## Data excerpts:
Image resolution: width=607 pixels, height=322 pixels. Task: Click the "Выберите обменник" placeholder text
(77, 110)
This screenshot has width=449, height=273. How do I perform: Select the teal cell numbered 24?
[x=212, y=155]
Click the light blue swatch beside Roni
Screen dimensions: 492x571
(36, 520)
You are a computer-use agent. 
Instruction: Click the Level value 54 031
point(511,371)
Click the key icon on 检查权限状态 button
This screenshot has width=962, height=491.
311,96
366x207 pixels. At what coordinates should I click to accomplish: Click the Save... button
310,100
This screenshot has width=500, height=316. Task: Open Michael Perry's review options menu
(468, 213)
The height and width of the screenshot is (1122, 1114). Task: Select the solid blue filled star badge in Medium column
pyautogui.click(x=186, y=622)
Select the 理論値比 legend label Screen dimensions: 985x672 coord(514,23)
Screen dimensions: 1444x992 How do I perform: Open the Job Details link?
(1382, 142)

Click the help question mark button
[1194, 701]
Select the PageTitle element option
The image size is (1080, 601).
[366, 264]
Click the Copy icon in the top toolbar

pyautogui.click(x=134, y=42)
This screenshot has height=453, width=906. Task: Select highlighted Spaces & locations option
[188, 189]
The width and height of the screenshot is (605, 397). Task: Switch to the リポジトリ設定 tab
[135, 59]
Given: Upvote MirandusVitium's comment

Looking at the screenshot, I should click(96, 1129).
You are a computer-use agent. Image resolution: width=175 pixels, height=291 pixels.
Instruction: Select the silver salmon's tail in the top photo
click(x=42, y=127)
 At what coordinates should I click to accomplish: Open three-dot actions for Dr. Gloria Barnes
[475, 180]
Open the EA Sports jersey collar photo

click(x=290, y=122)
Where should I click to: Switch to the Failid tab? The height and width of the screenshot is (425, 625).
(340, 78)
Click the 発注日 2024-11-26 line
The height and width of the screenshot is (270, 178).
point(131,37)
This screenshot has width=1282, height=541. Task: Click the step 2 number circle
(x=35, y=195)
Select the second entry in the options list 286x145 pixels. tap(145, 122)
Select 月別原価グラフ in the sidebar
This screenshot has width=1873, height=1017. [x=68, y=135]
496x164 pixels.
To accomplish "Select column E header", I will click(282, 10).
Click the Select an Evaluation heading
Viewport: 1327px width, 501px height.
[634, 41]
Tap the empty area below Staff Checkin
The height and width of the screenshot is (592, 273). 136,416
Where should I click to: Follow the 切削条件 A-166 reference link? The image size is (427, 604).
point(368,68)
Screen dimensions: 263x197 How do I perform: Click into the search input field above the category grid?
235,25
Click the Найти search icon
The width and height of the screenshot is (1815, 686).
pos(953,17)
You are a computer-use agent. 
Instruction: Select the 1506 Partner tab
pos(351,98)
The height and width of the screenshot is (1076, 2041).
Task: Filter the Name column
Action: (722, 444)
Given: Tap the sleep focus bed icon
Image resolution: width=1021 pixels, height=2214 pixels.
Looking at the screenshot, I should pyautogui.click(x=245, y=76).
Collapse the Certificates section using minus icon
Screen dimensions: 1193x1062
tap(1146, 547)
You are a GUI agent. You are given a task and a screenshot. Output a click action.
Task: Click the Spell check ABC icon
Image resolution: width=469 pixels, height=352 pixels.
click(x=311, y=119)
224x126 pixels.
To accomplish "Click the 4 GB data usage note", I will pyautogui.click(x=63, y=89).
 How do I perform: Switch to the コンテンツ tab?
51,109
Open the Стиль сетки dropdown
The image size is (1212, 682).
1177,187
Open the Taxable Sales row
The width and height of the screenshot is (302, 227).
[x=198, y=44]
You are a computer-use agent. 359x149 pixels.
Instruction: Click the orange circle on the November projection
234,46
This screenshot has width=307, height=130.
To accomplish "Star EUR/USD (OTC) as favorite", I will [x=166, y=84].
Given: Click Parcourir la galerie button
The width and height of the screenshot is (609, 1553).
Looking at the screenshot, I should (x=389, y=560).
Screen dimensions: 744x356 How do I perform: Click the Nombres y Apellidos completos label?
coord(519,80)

## Task directions:
The string "agent": state how many lines above contain it, giving nothing but the number.

## Answer to this task:
5